La opinión sobre la filmografía del director francés entre el público mayoritario es que sus películas están mal hechas. Los actores no actúan (sólo reproducen), las acciones son casi estáticas, el recogimiento ante el discurrir de la vida es el mismo que el del devoto en su templo. La conciencia son las formas, la liturgia; que diría el crítico marxista Manuel Fernández Reinón. Pero esas características, que refuerzan los aspectos más reaccionarios de su cine cuando aborda la fe (Diario de un cura rural, 1951), o la existencia política (Le Diable probablement, 1977), son expresiones de una cierta clase de radicalidad ética en el momento en que cuestiona la épica (Lancelot du Lac, 1974), o problematiza la libertad, como en la obra que nos ocupa. En Bresson ante todo se está reivindicando una mecánica de la percepción en la que ni siquiera un espectador ingenuo puede afirmar que prime lo casual sobre lo causal. Su cine es, inevitablemente, un punto de vista que el autor ha meditado durante años para contrarrestar durante hora y media la maquinaria industrial de las lógicas de producción capitalistas en el cine de consumo. Que lo haga un católico conservador en un medio dominado por un cuerpo social progresista no es sino un demérito de aquellos que se reivindican superficialmente como radicales, o a lo sumo reformistas, y sin embargo no son capaces de concretarlo concibiendo algo que se diferencie, estructural y semánticamente, de lo que por norma suele estar entre las potencias del continuismo.
La edición de A Contracorriente, que es la restaurada por Criterion en 1080p, incluye un interesantísimo documental de 44 minutos titulado La esencia de las formas: Robert Bresson distorsiona el significado, que cuenta con unas valiosas reflexiones de Bruno Dumont, quizás el cineasta francés más relevante de la actualidad, y el que ha conseguido elevar definitivamente la esencia y el procedimiento de sus conceptos estilísticos y sociales. Pertenecen a él dos ideas importantes para entender el cine del director cristiano, y con las que concluimos: «Lo peor son las intenciones. No hay nada peor que una intención. Es una gran película porque la intención ha desaparecido.
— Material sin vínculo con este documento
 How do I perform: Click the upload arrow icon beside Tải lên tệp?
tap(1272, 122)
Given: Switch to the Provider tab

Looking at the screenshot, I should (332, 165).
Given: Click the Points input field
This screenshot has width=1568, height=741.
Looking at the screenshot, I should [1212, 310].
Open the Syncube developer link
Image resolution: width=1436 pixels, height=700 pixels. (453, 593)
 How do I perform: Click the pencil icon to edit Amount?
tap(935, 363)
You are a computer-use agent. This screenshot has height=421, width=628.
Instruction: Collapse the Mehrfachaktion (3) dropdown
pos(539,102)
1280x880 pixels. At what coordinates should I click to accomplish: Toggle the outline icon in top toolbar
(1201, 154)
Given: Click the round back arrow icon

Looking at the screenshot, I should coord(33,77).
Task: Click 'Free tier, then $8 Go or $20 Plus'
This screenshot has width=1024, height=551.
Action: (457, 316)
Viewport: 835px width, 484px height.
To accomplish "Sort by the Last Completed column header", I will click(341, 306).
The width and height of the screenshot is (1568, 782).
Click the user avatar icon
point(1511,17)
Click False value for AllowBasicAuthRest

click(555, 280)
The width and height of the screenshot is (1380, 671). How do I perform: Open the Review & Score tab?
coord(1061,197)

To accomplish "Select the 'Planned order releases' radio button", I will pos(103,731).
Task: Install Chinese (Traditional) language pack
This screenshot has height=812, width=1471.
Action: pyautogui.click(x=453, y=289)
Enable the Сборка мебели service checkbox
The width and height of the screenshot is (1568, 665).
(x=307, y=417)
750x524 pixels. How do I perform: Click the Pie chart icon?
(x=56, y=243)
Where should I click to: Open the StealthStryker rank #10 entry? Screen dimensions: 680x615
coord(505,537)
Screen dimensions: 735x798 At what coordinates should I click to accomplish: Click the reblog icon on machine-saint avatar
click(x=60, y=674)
Todo se une con la historia y la historia está cerrada. Nadie filma la historia. Bresson desaparece. Se desvanece dentro de lo que cuenta y eso es magistral. Y del mismo modo es una película austera. Pero esa austeridad acaba provocando felicidad, la felicidad cinematográfica de ver una obra profunda. Una felicidad inversamente proporcional a las condiciones de visionado, en la que la recompensa llega al concluirla. Está en la memoria de la película, no en la película. Y eso va a dejar un recuerdo extraordinario aunque la felicidad no llegue viéndola. Hay que hacer un esfuerzo, y hoy en día la gente quiere disfrutar al momento. Bresson no es eso. La felicidad viene después«.